• EXERCISE DESCRIPTION
Word for word, copy the line that contains "Viewport: 468px width, 263px" and each line after it in the data below. Pictures stay out of the copy.

• RECORDS TO USE
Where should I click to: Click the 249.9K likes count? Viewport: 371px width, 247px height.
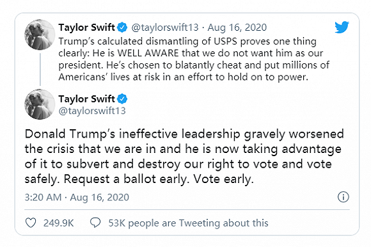tap(59, 223)
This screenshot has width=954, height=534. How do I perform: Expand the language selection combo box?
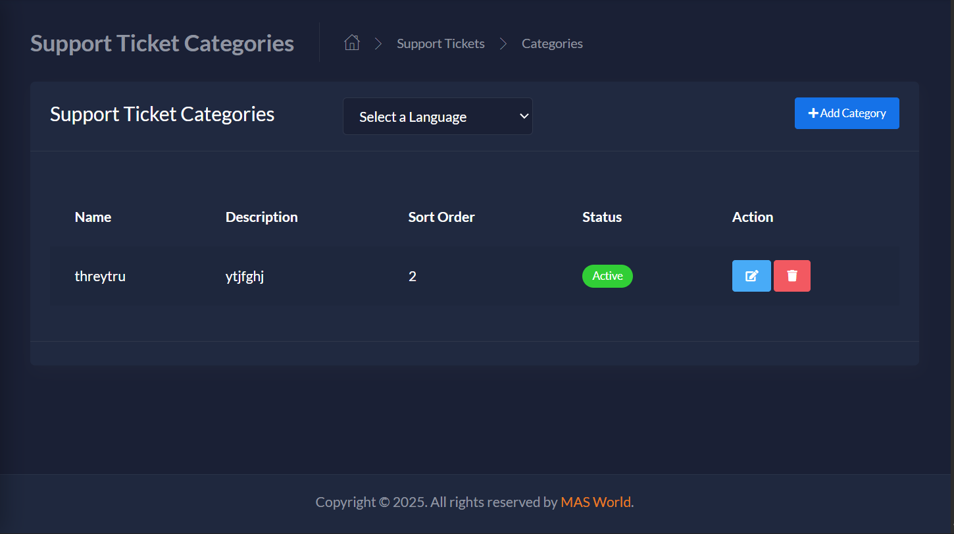pyautogui.click(x=438, y=116)
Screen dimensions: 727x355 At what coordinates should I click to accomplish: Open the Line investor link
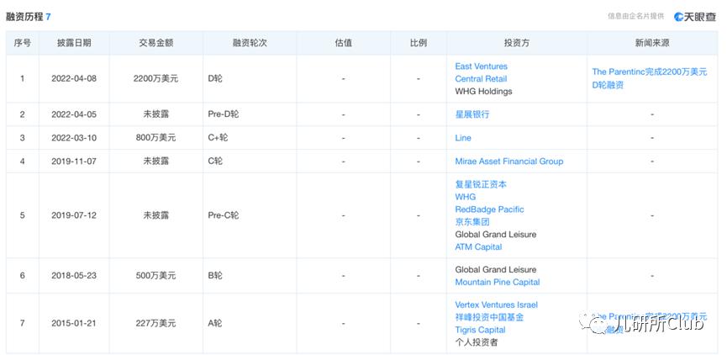463,138
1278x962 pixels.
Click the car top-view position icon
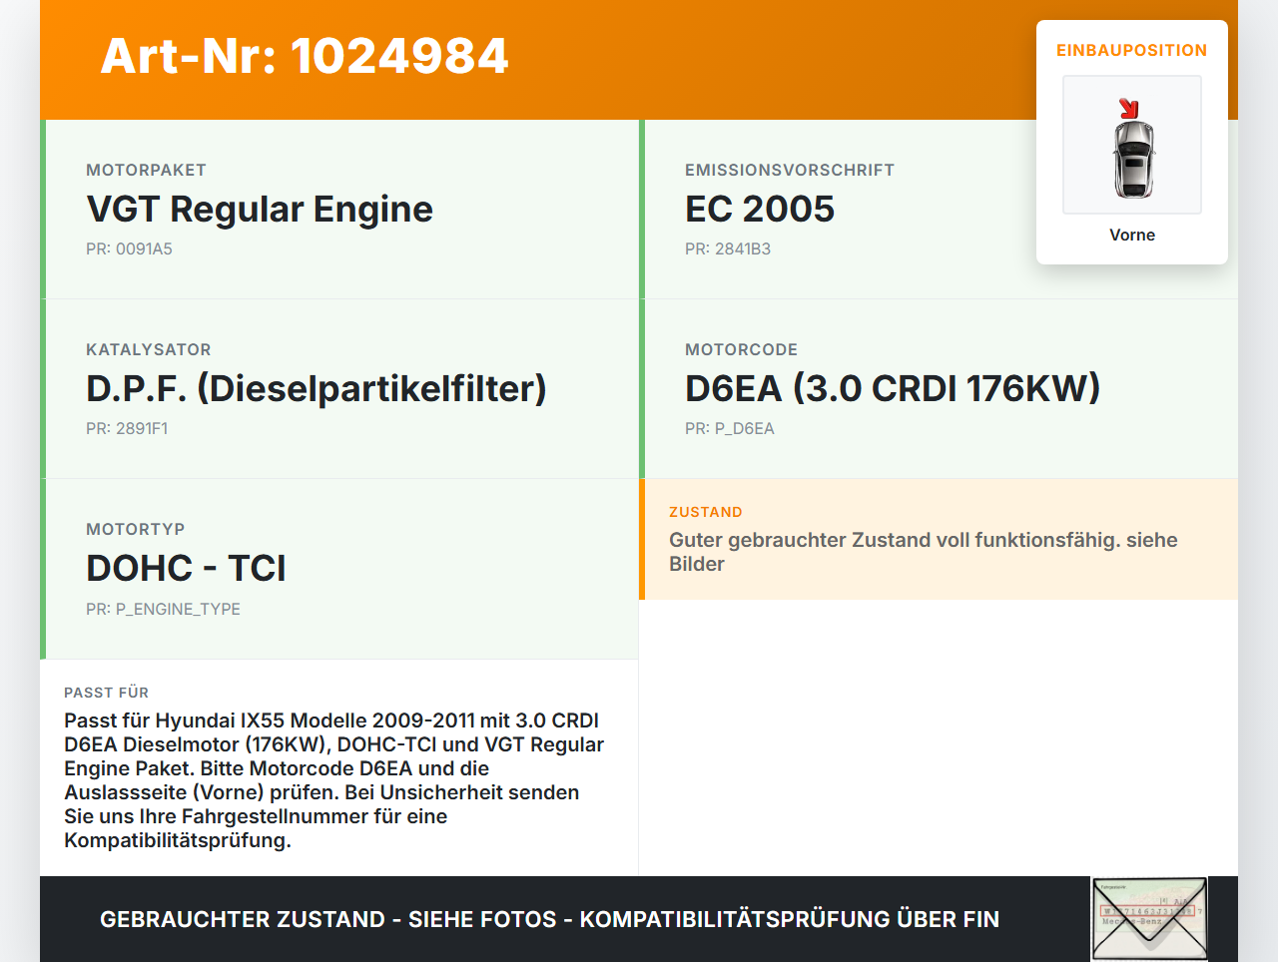pos(1132,145)
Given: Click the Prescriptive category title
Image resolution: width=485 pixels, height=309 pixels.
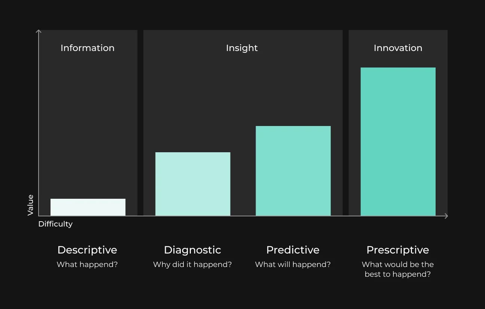Looking at the screenshot, I should [x=397, y=250].
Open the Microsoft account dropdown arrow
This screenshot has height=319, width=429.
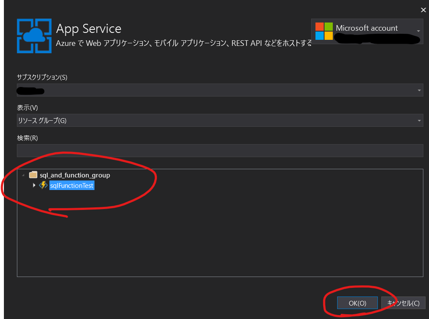click(x=418, y=31)
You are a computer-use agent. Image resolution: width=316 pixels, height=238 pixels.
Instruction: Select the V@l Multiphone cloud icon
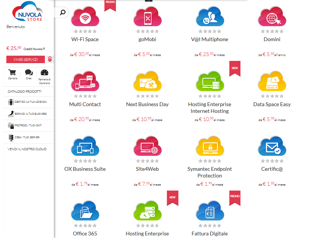209,17
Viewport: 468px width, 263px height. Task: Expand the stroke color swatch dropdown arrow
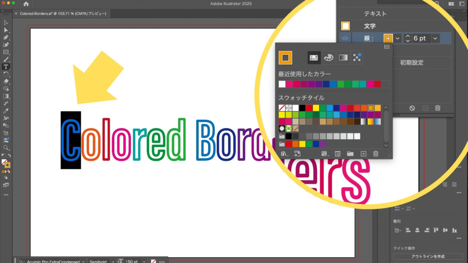click(x=398, y=38)
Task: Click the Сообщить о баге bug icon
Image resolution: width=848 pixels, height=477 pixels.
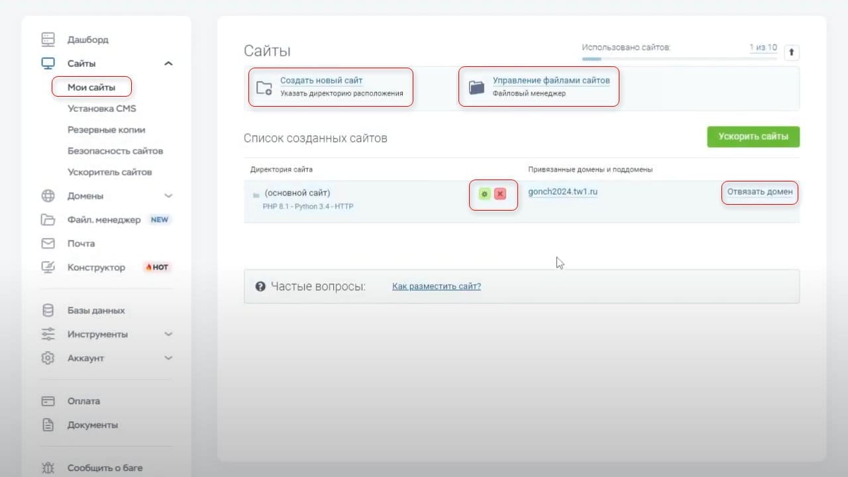Action: (x=48, y=468)
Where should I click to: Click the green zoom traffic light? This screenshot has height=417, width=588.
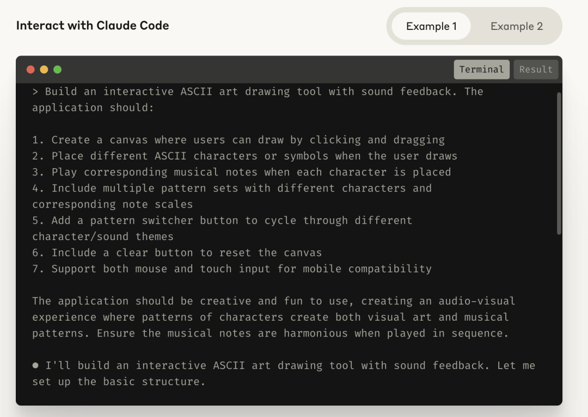pyautogui.click(x=57, y=69)
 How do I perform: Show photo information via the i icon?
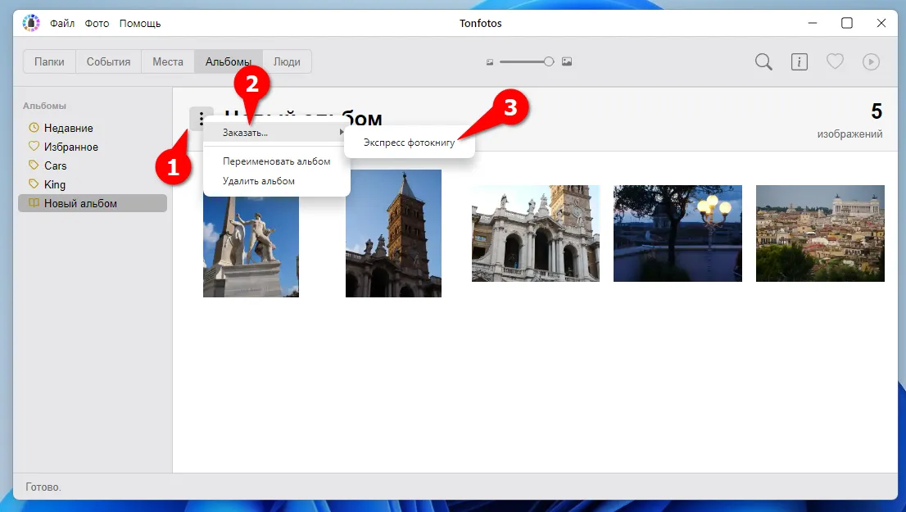click(799, 61)
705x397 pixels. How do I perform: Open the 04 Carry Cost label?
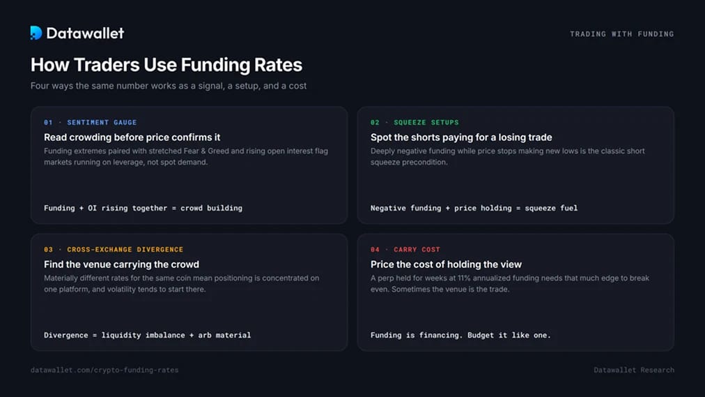click(x=405, y=249)
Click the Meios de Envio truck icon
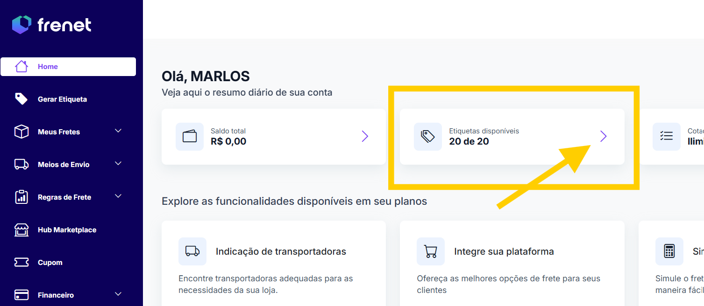Screen dimensions: 704x306 (21, 164)
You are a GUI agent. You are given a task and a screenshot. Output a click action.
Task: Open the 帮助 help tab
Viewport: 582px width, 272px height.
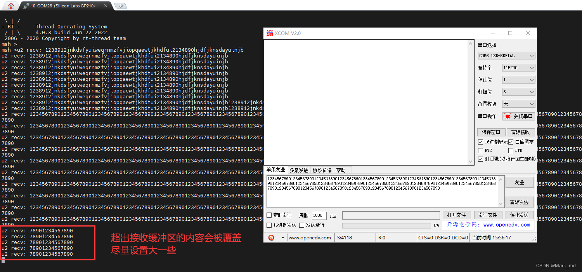(341, 170)
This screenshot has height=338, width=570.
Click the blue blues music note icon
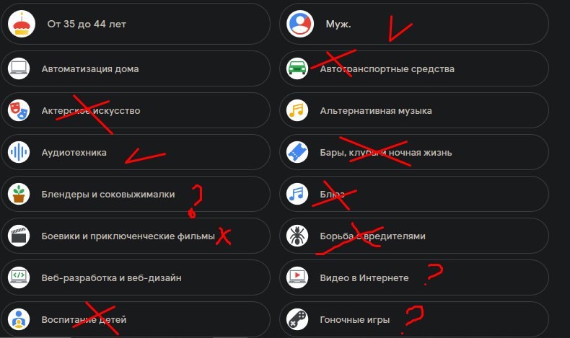click(x=297, y=194)
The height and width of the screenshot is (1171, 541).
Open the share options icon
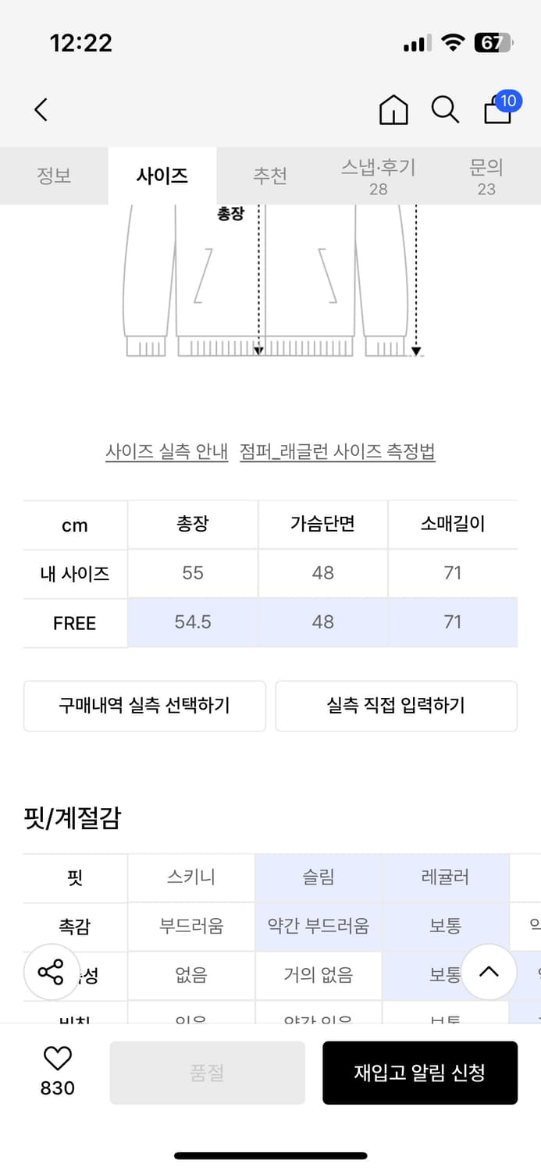point(52,973)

• EXPECTED ANSWER
Viewport: 468px width, 263px height. Task: Expand the stroke color swatch dropdown arrow
click(x=398, y=38)
Task: Click the Сообщить о баге bug icon
Image resolution: width=848 pixels, height=477 pixels.
Action: (x=48, y=468)
Where should I click to: Click the green zoom traffic light? This screenshot has height=417, width=588.
pyautogui.click(x=57, y=69)
 How do I perform: Show photo information via the i icon?
click(799, 61)
705x397 pixels. How do I perform: Open the 04 Carry Cost label?
click(x=405, y=249)
Click the Meios de Envio truck icon
Screen dimensions: 704x306 (21, 164)
You are a GUI agent. You are given a task and a screenshot. Output a click action.
Task: Open the 帮助 help tab
Viewport: 582px width, 272px height.
(341, 170)
This screenshot has height=338, width=570.
Click the blue blues music note icon
click(x=297, y=194)
The height and width of the screenshot is (1171, 541).
Open the share options icon
point(52,973)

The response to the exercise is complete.